DR-SAC: Distributionally Robust Soft Actor-Critic for Reinforcement Learning under Uncertainty

2026-04-20 19:00 GMT · 3 days ago aimagpro.com

arXiv:2506.12622v2 Announce Type: replace
Abstract: Deep reinforcement learning (RL) has achieved remarkable success, yet its deployment in real-world scenarios is often limited by vulnerability to environmental uncertainties. Distributionally robust RL (DR-RL) algorithms have been proposed to resolve this challenge, but existing approaches are largely restricted to value-based methods in tabular settings. In this work, we introduce Distributionally Robust Soft Actor-Critic (DR-SAC), the first actor-critic based DR-RL algorithm for offline learning in continuous action spaces. DR-SAC maximizes the entropy-regularized rewards against the worst possible transition models within an KL-divergence constrained uncertainty set.

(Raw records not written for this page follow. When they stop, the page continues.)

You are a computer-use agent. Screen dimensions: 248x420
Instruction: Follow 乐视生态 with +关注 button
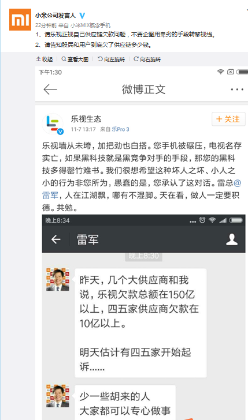click(x=228, y=119)
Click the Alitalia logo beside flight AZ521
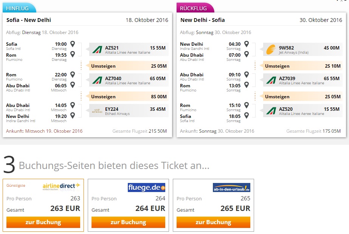349x234 pixels. 97,50
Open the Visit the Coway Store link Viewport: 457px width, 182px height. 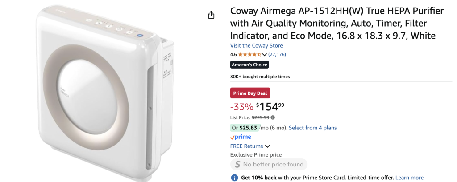(x=256, y=45)
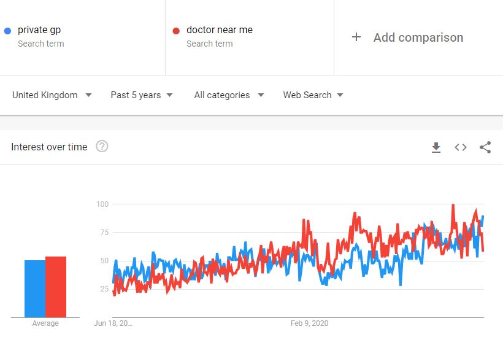
Task: Open the United Kingdom region dropdown
Action: [x=52, y=95]
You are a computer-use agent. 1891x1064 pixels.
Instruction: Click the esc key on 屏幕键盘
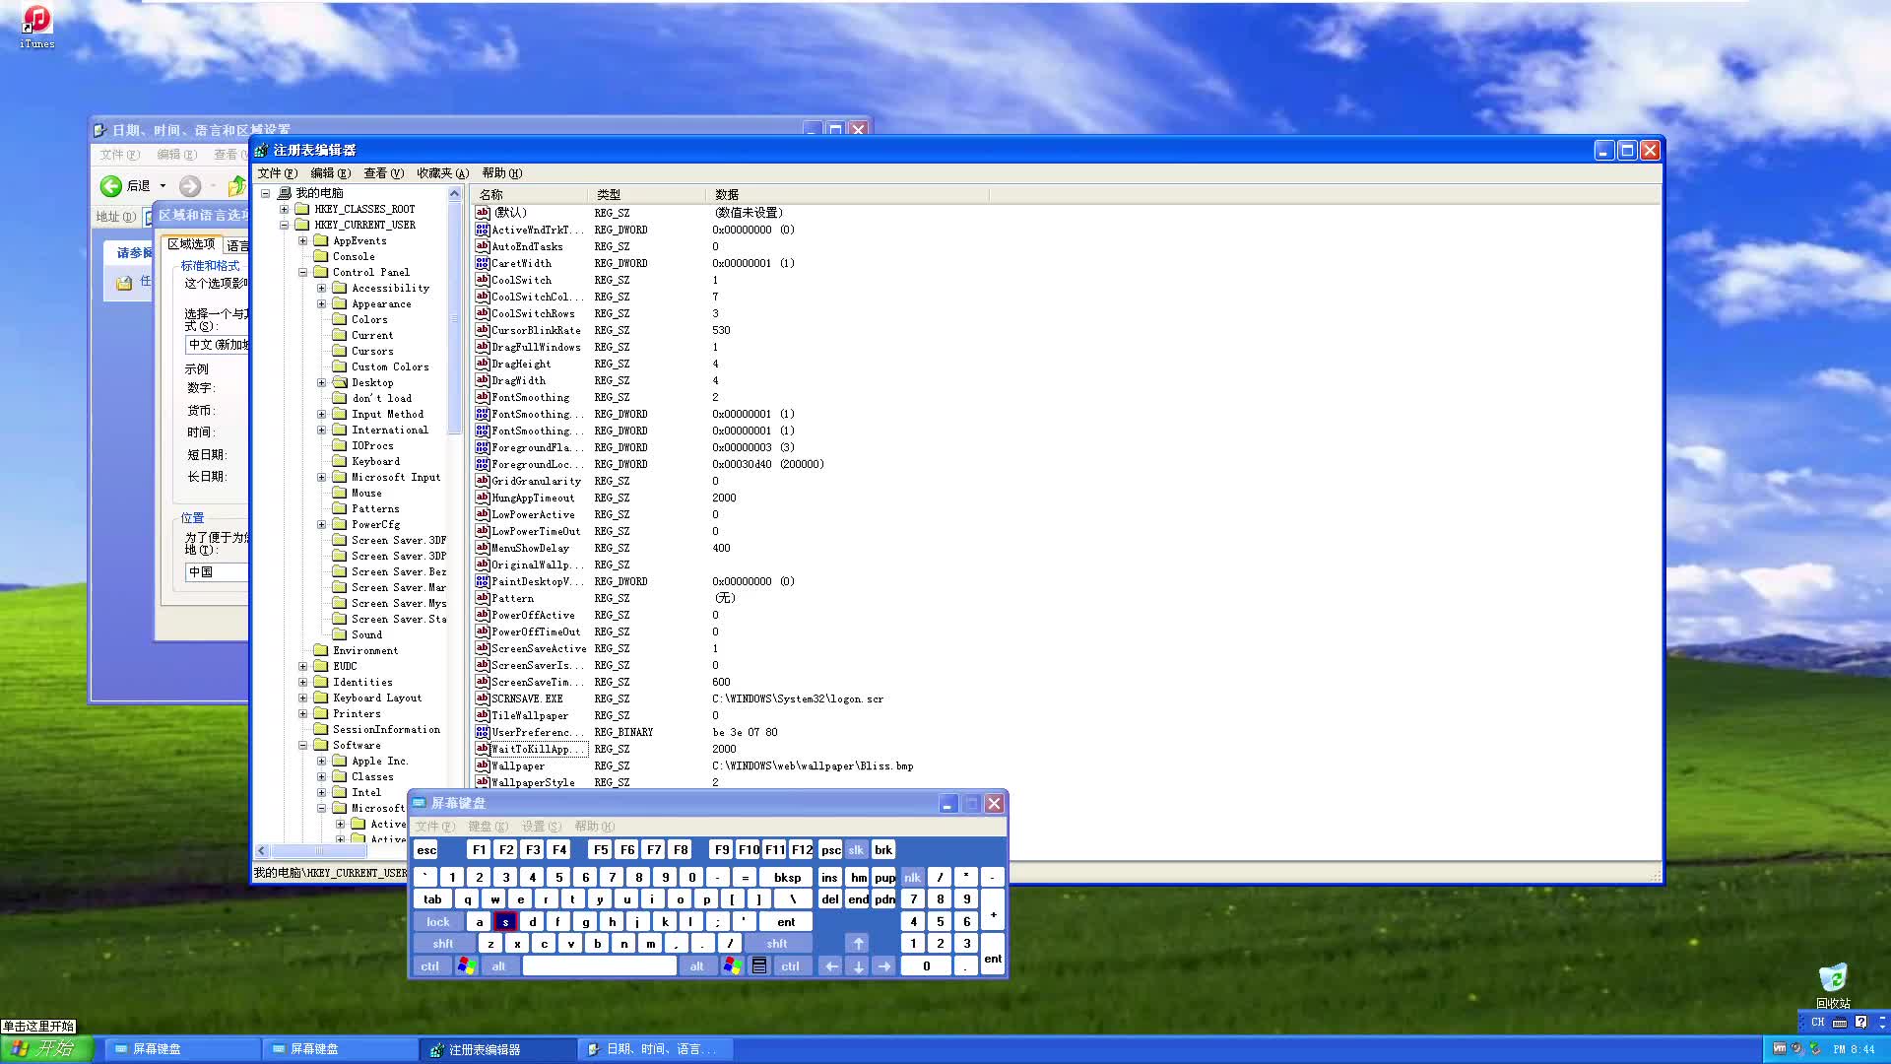(x=426, y=848)
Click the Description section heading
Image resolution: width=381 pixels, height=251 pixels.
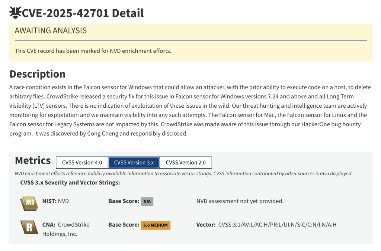click(37, 74)
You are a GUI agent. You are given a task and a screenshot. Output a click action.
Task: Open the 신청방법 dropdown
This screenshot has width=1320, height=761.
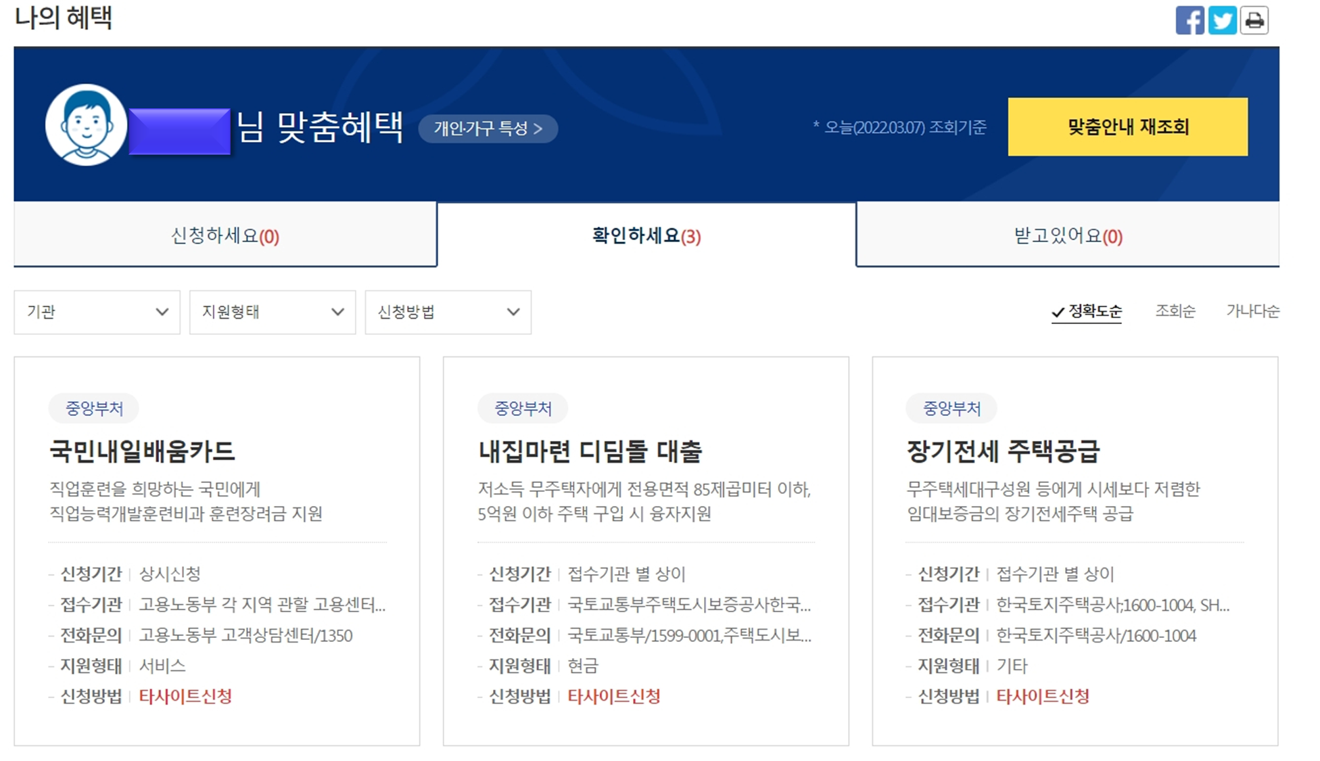[448, 312]
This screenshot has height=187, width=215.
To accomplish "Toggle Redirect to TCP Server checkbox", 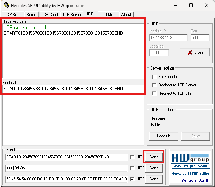I will coord(154,85).
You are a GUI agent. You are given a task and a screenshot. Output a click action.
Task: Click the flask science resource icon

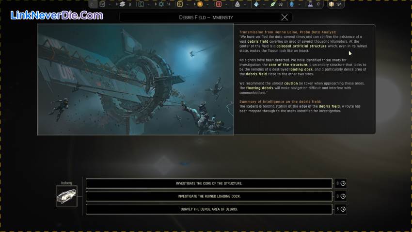pyautogui.click(x=309, y=4)
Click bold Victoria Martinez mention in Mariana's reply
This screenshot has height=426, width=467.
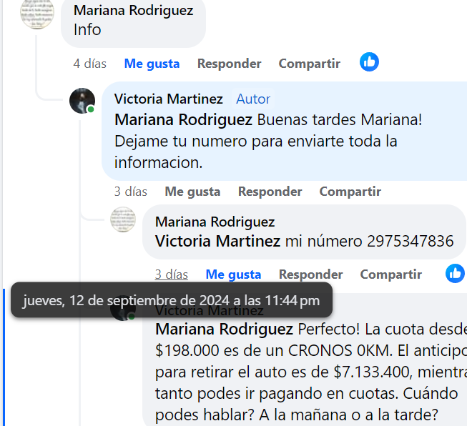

We derive the distributionally robust version of the soft policy iteration with a convergence guarantee and incorporate a generative modeling approach to estimate the unknown nominal transition models. Experiment results on five continuous RL tasks demonstrate our algorithm achieves up to 9.8 times higher average reward than the SAC baseline under common perturbations. Additionally, DR-SAC significantly improves computing efficiency and applicability to large-scale problems compared with existing DR-RL algorithms. Code is publicly available at github.com/Lemutisme/DR-SAC.